Os Municípios como entes federativos e autonomia de ordem política é uma conquista da Constituição promulgada em 1988. As cores da bandeira de Montanhas em amarelo, branco e azul, com o seu brasão dando destaque para o nome de Montanhas e seu belo Hino instituído por Lei Municipal nº 505/2020, com letra de Ubiratan Gonçalves de Melo e arranjo musical e partituras do maestro Célio Murilo.
 
O Município de Montanhas no dia 20 de julho do fluente ano completa cinquenta e oito anos de emancipação, constituído no dia 20 de julho de 1963, desmembrado do Município de Pedro Velho/RN, a sua história tem marcos de 1754, do século XVIII com o recebimento pelo Padre José Vieira Afonso da sesmaria de Lagoa das Queimadas, na Ribeira do Rio Curimataú como consta na obra de Luís da Câmara Cascudo intitulada de Nomes da Terra, publicada pela editora Sebo Vermelho.
 
Assim Câmara Cascudo registrou sobre Montanhas, ressaltando o seguinte: “A tradicional amenidade do clima, explicada pela altitude, recomendava-a com um legítimo sanatório, merecendo, em certas épocas, estação de repouso recuperador.
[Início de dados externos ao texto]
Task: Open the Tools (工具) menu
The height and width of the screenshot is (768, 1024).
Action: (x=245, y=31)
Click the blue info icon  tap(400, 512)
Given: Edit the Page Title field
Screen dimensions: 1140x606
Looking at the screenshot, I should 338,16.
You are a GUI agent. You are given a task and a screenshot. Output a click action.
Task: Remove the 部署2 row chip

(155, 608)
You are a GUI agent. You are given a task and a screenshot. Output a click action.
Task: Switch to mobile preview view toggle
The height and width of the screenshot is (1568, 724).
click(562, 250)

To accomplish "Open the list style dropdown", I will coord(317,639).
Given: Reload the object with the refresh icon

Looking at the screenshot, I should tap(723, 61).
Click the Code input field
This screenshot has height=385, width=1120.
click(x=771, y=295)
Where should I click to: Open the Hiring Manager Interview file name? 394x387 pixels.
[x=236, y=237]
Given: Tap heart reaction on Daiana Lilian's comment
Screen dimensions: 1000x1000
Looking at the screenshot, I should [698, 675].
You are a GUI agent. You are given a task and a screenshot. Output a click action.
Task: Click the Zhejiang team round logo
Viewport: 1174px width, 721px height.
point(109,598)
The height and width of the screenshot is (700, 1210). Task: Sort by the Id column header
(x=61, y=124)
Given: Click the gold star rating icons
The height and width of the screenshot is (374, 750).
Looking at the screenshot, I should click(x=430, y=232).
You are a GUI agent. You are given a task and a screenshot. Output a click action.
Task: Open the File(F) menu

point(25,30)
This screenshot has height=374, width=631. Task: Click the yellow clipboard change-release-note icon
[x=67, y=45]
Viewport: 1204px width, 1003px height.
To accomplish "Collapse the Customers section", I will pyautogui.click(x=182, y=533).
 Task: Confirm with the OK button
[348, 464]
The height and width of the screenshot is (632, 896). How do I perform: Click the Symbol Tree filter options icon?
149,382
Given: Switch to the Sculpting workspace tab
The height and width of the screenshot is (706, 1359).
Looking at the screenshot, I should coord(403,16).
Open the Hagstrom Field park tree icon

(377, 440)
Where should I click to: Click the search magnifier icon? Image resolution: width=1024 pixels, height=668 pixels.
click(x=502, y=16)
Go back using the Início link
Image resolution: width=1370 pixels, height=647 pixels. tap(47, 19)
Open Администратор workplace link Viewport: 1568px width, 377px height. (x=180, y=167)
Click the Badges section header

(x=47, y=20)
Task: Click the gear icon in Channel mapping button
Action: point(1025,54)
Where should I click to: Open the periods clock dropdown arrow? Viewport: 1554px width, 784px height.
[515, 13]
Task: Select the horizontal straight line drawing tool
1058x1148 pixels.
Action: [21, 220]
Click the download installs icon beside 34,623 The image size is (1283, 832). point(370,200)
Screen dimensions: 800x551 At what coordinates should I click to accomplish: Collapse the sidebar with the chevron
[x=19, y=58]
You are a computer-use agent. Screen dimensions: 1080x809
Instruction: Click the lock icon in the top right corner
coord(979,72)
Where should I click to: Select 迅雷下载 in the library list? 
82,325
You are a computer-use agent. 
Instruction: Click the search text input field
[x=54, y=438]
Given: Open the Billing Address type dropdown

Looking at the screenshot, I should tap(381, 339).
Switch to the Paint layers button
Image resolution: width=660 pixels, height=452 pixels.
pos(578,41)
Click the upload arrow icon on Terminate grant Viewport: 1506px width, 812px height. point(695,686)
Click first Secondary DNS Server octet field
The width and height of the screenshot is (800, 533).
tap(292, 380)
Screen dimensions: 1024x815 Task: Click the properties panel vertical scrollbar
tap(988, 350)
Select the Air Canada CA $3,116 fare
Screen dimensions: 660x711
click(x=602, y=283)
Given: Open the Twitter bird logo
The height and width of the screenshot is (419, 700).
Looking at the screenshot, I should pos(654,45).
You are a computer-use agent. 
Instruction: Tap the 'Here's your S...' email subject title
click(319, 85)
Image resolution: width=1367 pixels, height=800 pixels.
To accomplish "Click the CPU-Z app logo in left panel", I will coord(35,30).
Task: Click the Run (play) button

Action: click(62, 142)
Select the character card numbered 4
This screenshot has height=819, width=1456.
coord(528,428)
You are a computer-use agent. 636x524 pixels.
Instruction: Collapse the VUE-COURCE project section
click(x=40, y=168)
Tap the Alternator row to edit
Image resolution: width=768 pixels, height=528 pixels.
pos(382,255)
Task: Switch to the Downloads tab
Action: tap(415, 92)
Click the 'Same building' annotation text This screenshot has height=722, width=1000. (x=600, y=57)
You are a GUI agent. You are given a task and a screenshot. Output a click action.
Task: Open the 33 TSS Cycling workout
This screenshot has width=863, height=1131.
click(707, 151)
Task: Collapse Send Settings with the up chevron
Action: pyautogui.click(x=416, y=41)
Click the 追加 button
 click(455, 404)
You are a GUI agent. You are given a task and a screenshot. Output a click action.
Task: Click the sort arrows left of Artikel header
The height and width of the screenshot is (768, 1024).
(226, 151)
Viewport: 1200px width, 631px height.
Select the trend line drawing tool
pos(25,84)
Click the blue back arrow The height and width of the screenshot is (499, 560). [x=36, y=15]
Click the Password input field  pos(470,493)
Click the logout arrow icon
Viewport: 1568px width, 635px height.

A constante, afabilidade da população, acolhendo carinhosamente os hóspedes, sugeriu ao poeta Cícero Moura, (1882-1906), denomina-la SUIÇA DO AGRESTE: Ligada a Natal pela Estrada de Ferro desde outubro de 1882. Capela de São João Batista em 1897, reconstruída posteriormente. Mercado, escola, comércio suficiente às necessidades locais”.
 
Marcos César Cavalcanti de Morais no seu livro Terras Potiguares publicado pela Editora Foco, registra o seguinte que pode ser dado ênfase: “A povoação, que vinha alcançando progresso a partir da fertilidade de suas terras que garantiam grande produção de cereais, passou a desenvolver-se ainda mais com a chegada da estrada de ferro, interligando a região à capital do Estado, no ano de 1882. Lagoa de Montanhas foi considerada distrito do município de Pedro Velho em outubro de 1938. E, no dia 8 de janeiro de 1962, de acordo com a Lei nº 2.727 sancionada pelo então Governador do Estado, Dr. Aluízio Alves, o distrito desmembrou-se de Pedro Velho e tornou-se município. Mas, somente em 20 de julho do ano seguinte, a localidade passou a se chamar definitivamente de Montanhas”.  
 
Estes são os dados históricos e sociais do Município de Montanhas/RN que se pode destacar nestes cinquenta e oito anos de emancipação e de tanta transformação, sendo um rincão gracioso de agradáveis pracinhas e passeio público e de uma população identificada e comprometida com a sua municipalidade, capaz de alavancar o desenvolvimento sustentável, enfrentando os desafios do início do século em curso.